▶ **Your task**
Locate each line below that includes "agent" and reproduce it.

▶ **Available records**
=== Section Start ===

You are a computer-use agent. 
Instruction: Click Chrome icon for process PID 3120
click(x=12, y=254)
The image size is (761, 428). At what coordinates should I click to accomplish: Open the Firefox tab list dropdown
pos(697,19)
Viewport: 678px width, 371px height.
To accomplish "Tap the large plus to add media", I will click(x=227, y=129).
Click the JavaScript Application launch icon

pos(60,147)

=== Section End ===
=== Section Start ===

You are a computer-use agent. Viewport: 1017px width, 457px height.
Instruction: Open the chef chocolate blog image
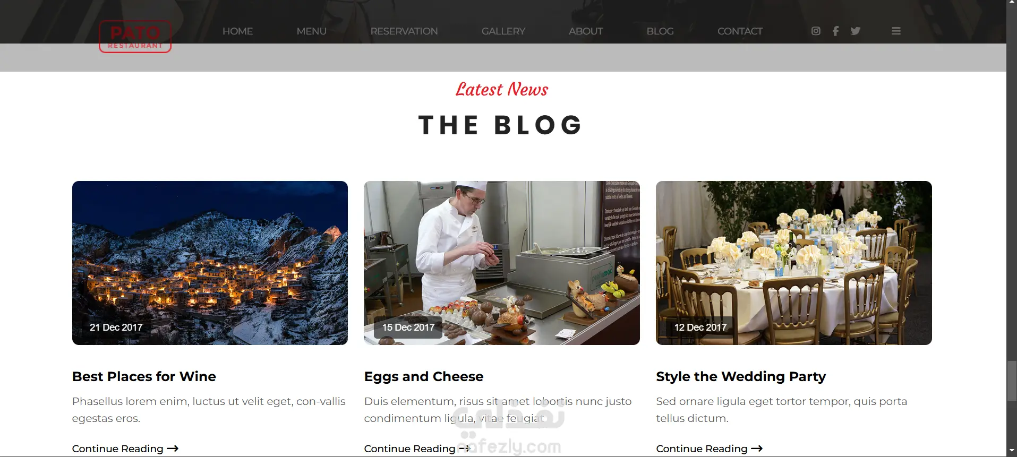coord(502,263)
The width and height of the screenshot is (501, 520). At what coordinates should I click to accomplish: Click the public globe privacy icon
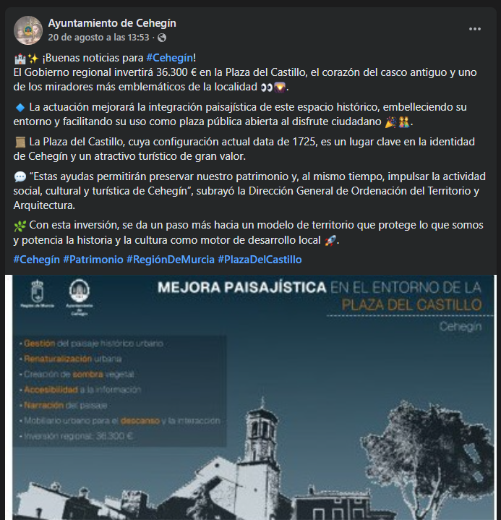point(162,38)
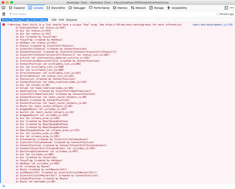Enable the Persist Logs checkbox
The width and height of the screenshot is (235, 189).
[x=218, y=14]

=== Section End ===

▶ **Task response**
You are a computer-use agent. 
You are a computer-use agent. Viewport: 1017px width, 457px height.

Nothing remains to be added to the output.